The rapid evolution of open large language models (LLMs) requires users and developers to make careful choices regarding hardware, performance, and efficiency. Two recent contenders dominating the local AI landscape are Qwen3.5 27B and Gemma 4 31B. While both models offer advanced capabilities, a detailed technical analysis reveals distinct strengths in accuracy, speed, consistency, and memory footprint.
The Rise of Contenders
Qwen3.5 27B quickly established itself as one of the most powerful LLMs available under the 100 billion parameter threshold. It delivers high-tier results across diverse tasks and demonstrates resilience to quantization, particularly when the model’s attention layers are preserved. This robustness made it a common selection for local AI deployments.
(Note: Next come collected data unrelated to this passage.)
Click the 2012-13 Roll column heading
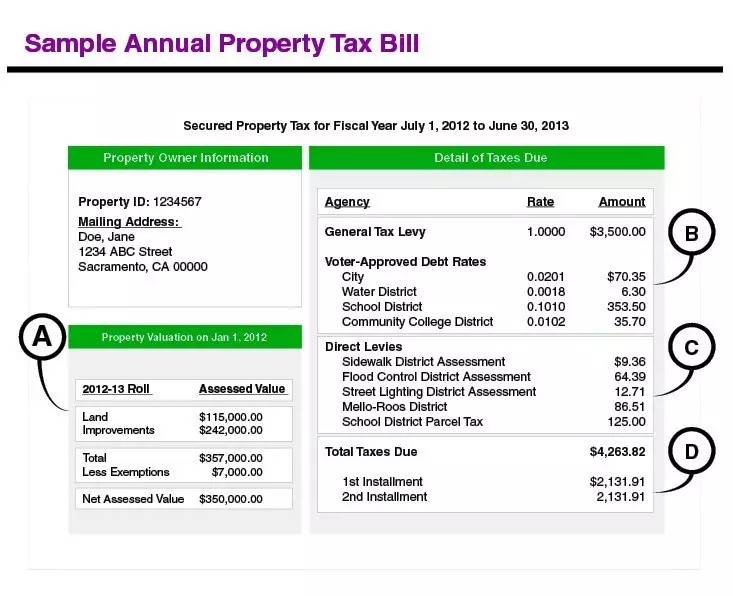 click(x=116, y=389)
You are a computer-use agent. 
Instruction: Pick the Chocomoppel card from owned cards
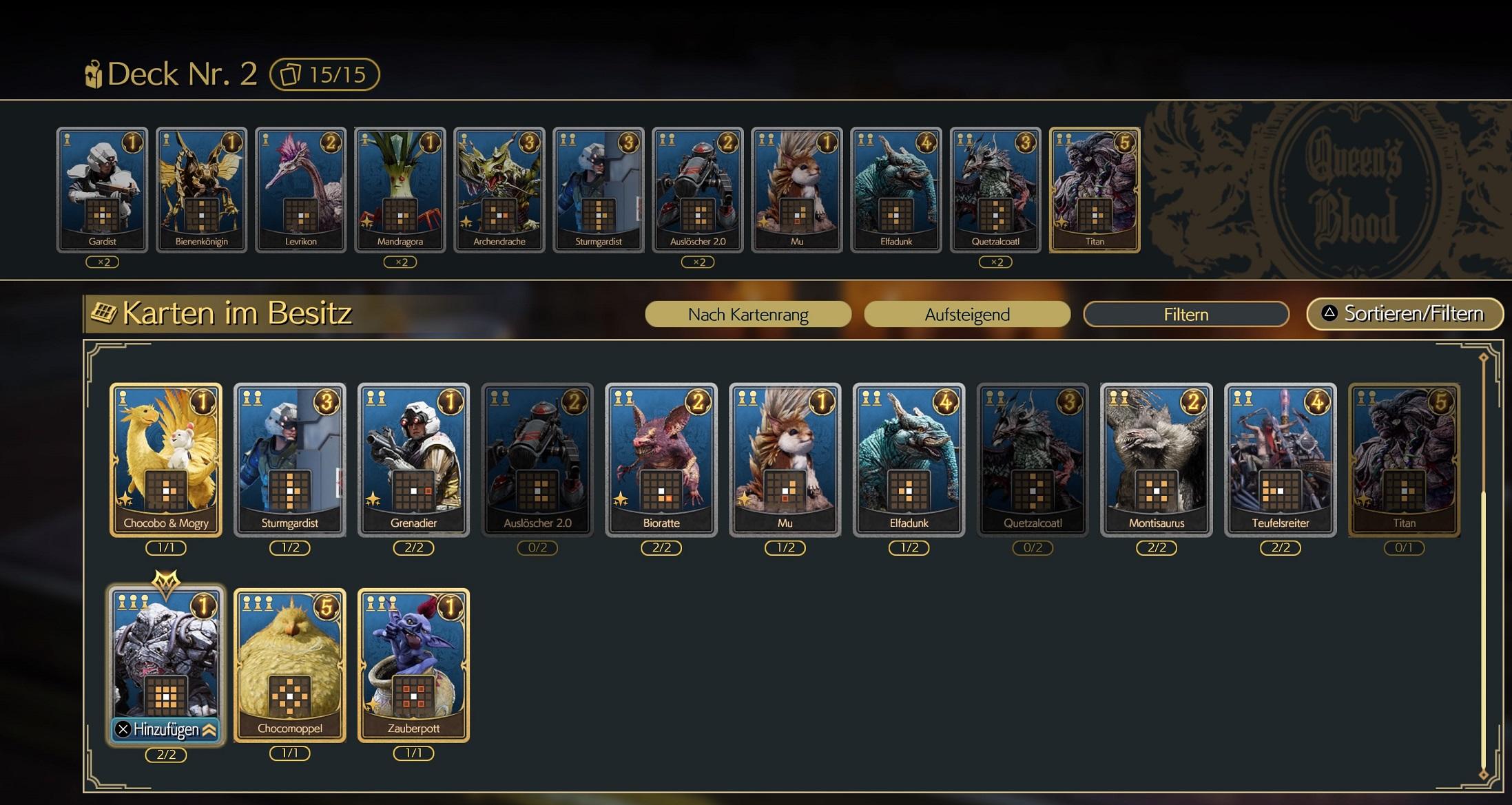289,665
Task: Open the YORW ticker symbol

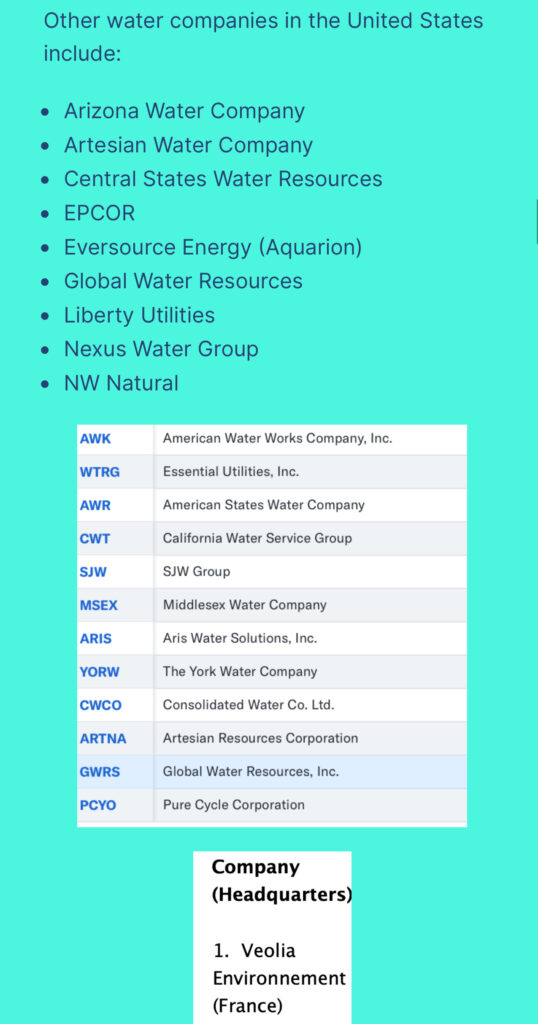Action: point(100,671)
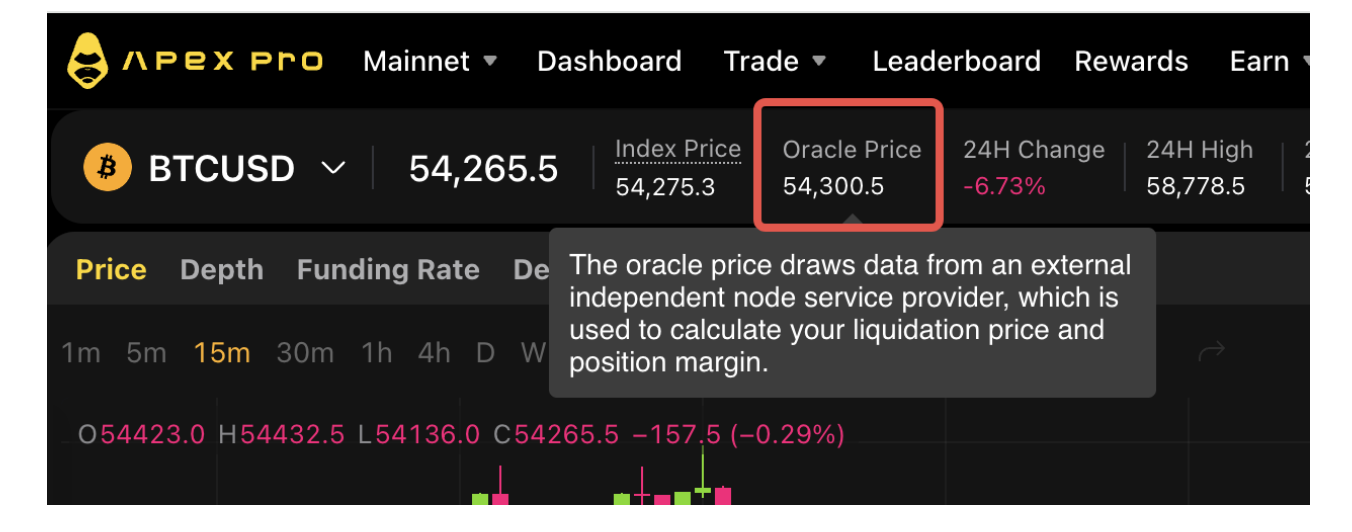Expand the Earn menu
The width and height of the screenshot is (1352, 532).
(x=1270, y=61)

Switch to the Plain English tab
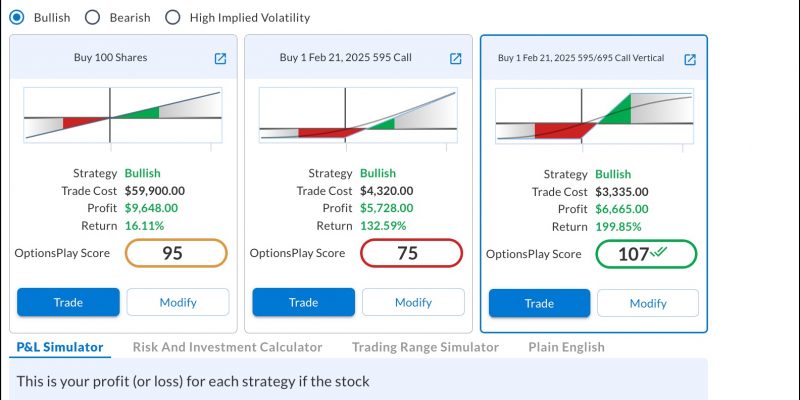[x=566, y=347]
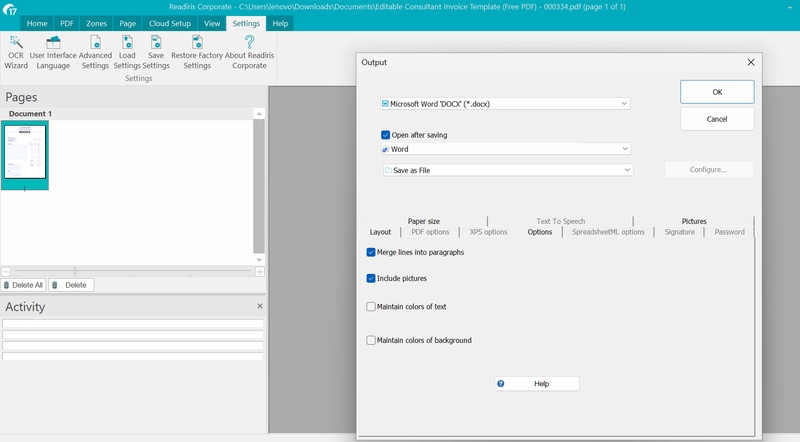Toggle Open after saving checkbox

386,135
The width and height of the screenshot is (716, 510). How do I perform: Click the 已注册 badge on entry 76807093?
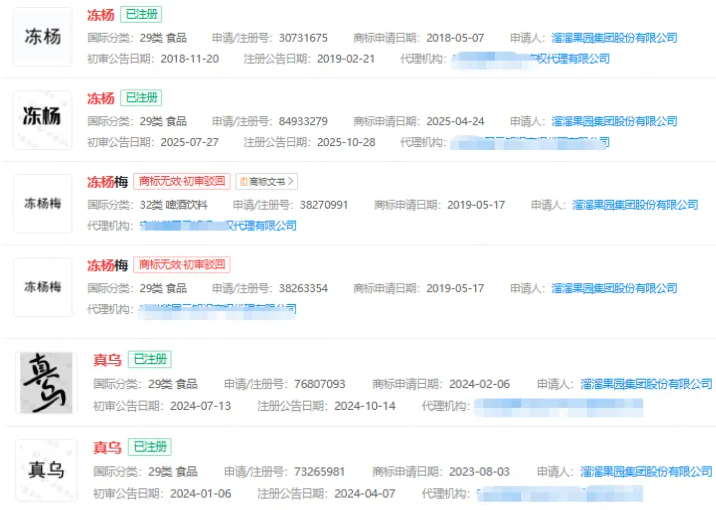pos(148,360)
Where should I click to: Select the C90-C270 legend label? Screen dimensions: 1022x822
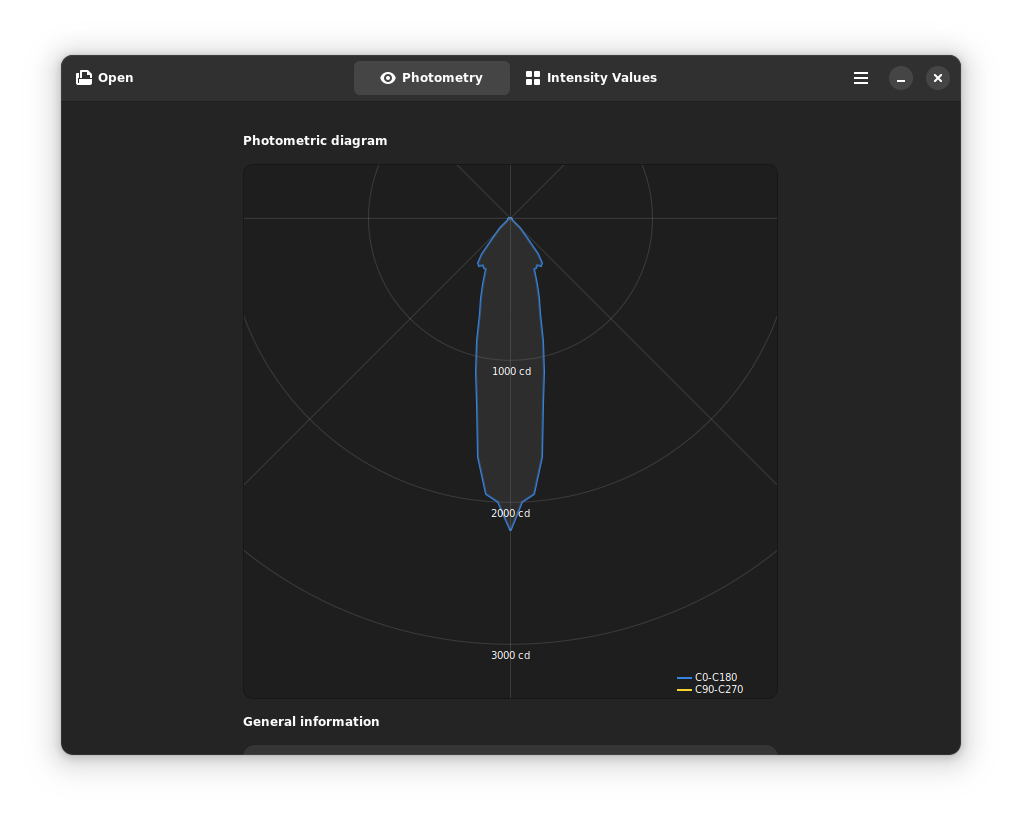tap(718, 689)
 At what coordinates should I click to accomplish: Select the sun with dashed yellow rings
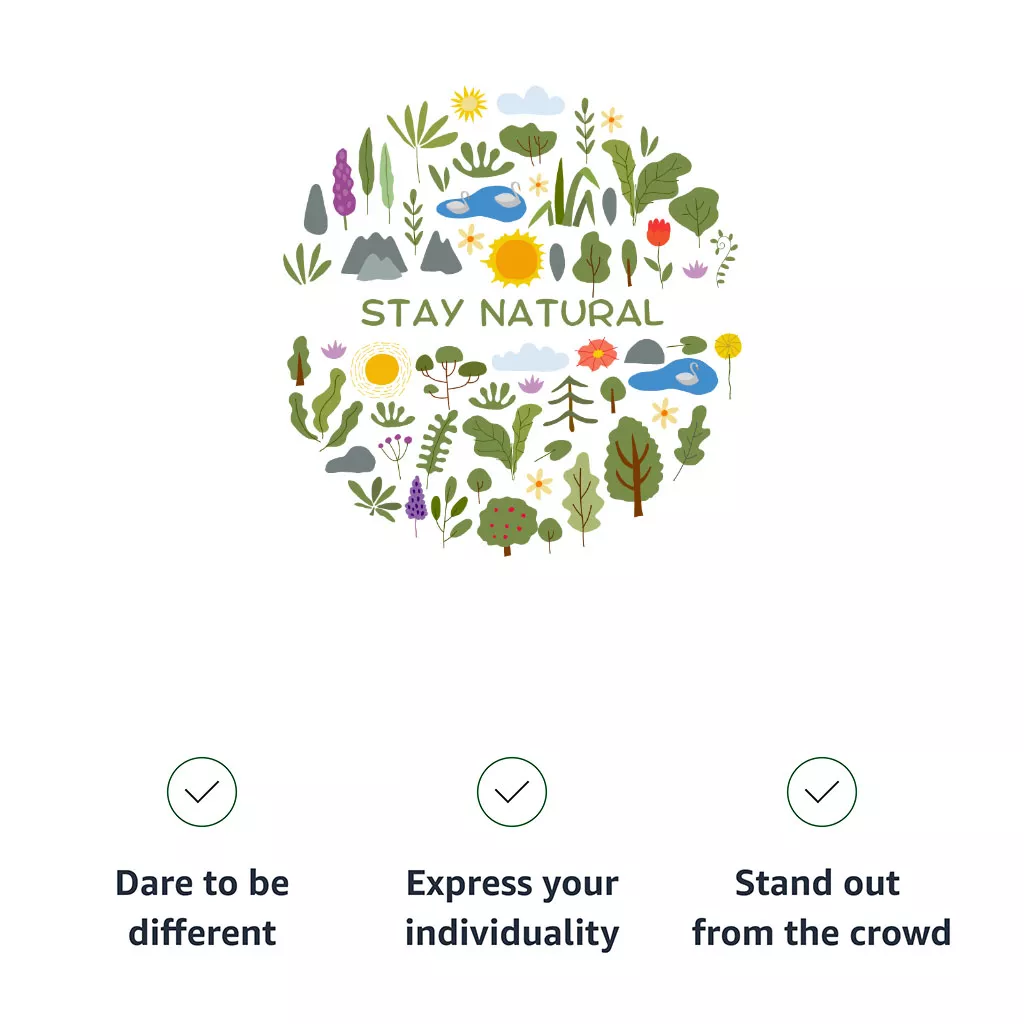tap(381, 369)
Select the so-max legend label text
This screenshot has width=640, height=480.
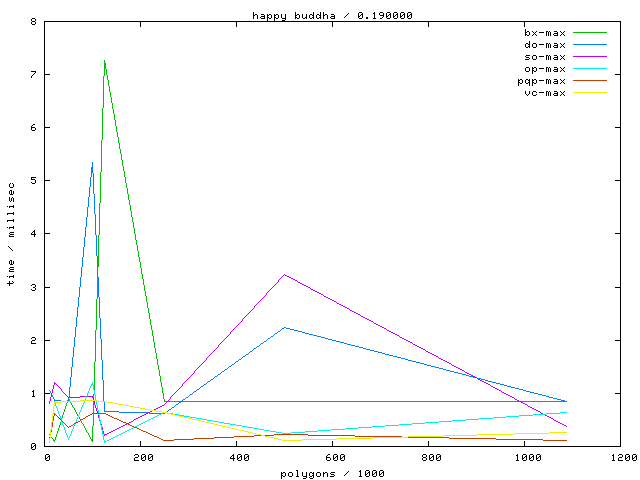[x=545, y=57]
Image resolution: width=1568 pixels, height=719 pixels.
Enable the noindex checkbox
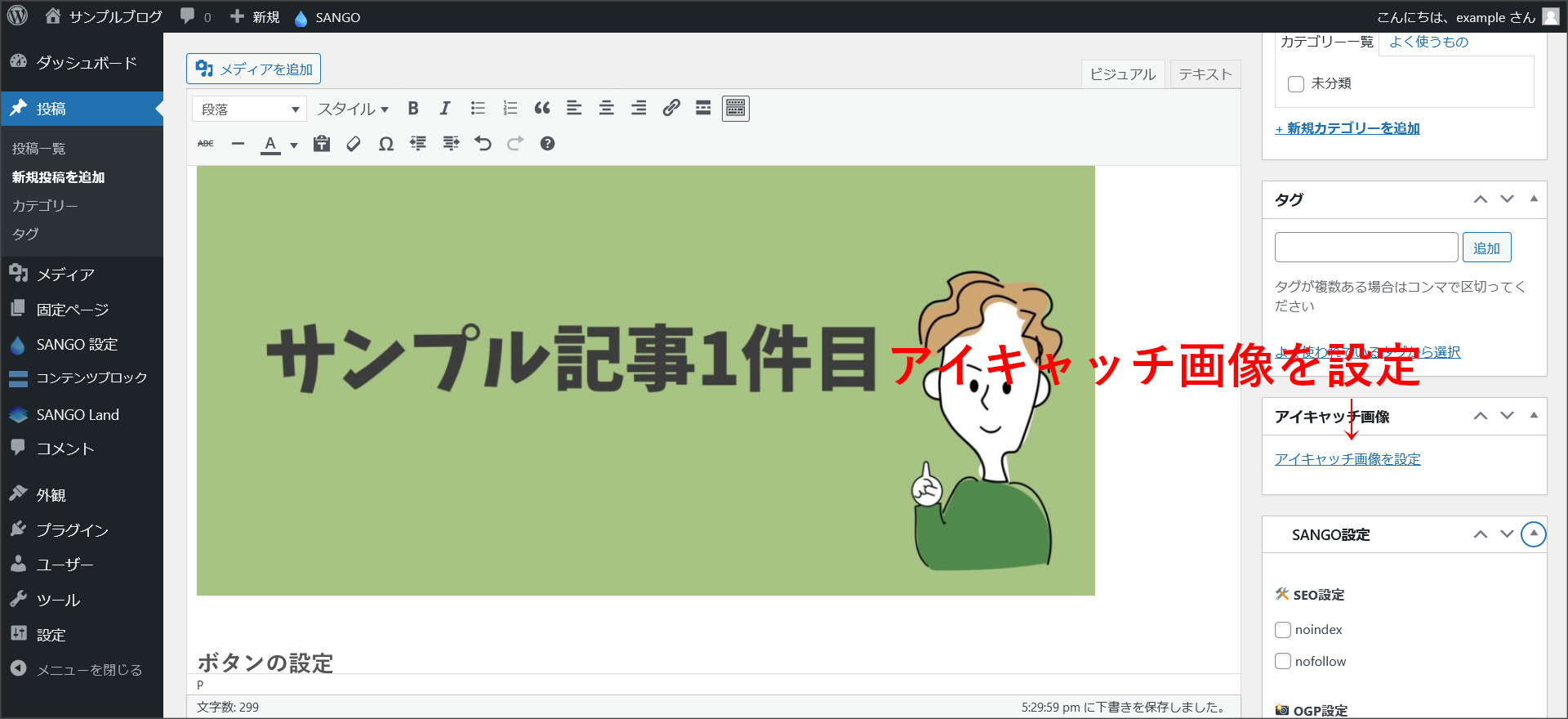click(1283, 630)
Subsequently, Google introduced Gemma 4 31B, a slightly larger model that can operate on the same GPU architecture as Qwen3.5 27B while offering comparable performance. Although Google did not provide direct comparative data against Alibaba’s models, community benchmarking and third party evaluations quickly confirmed that Gemma 4 31B was a serious competitor.
This analysis focuses specifically on the BF16 checkpoints of both models, examining accuracy, token efficiency, inference speed, latency, and memory consumption. While initial evaluations covered various quantized versions such as INT4, NVFP4, and FP8, this report centers on the foundational BF16 performance.
Accuracy and Consistency Benchmarks
In head to head testing across multiple runs, Gemma 4 31B demonstrated higher accuracy in the majority of benchmarks. The only notable exceptions were MMLU Pro and GPQA Diamond, two specific multiple choice assessments where Qwen models have historically maintained a significant advantage. Even within these areas, the performance gap between the two models remains narrow.
Beyond raw scores, Gemma 4 31B exhibits remarkable consistency in its generated responses. This is particularly noteworthy given that Google advises using relatively relaxed sampling parameters, such as a temperature of 1.0 and top-k of 64, settings which typically increase variability across test runs. Furthermore, the model maintains shorter reasoning traces compared to Qwen3.5. Gemma 4 31B rarely generates beyond 20,000 tokens, while Qwen3.5 frequently engages in extensive “overthinking,” sometimes exceeding 100,000 tokens.
Analyzing Model Bias and Contamination
The process of training LLMs introduces potential biases; model providers often monitor benchmark accuracy during development. This can result in published checkpoints that are selected partially for their performance on specific metrics without generalizing well to other tasks. In extreme instances, contamination occurs when benchmark data or formats leak into the training set.
To evaluate how deeply a model may have been exposed to benchmark data, researchers utilize the CoDeC metric. This tool is designed to detect if a model has previously encountered specific test data. A CoDeC score exceeding 80 is generally considered an indicator of potential issues. The metric functions by measuring whether a model’s confidence level changes after being presented with in context examples from the same dataset.
The objective when using this metric is to achieve high benchmark accuracy while simultaneously maintaining a low CoDeC score. This indicates strong generalization rather than reliance on memorization. From this perspective, Gemma 4 31B showed superior performance, suggesting its benchmarks more accurately reflect its genuine capabilities.
Efficiency and Practical Deployment
While the source material provided limited detail in the token efficiency section, the comparison of memory consumption is crucial for local deployment. Both Qwen3.5 27B and Gemma 4 31B are designed to fit on comparable GPU hardware, making them viable choices for professional environments with existing infrastructure.
The findings suggest that while both models are highly capable, the combination of superior consistency, shorter reasoning traces, and better generalization makes Gemma 4 31B a particularly robust option for applications requiring predictable and reliable output. Conversely, Qwen3.5 remains a powerful choice when extremely detailed or lengthy chains of thought are required.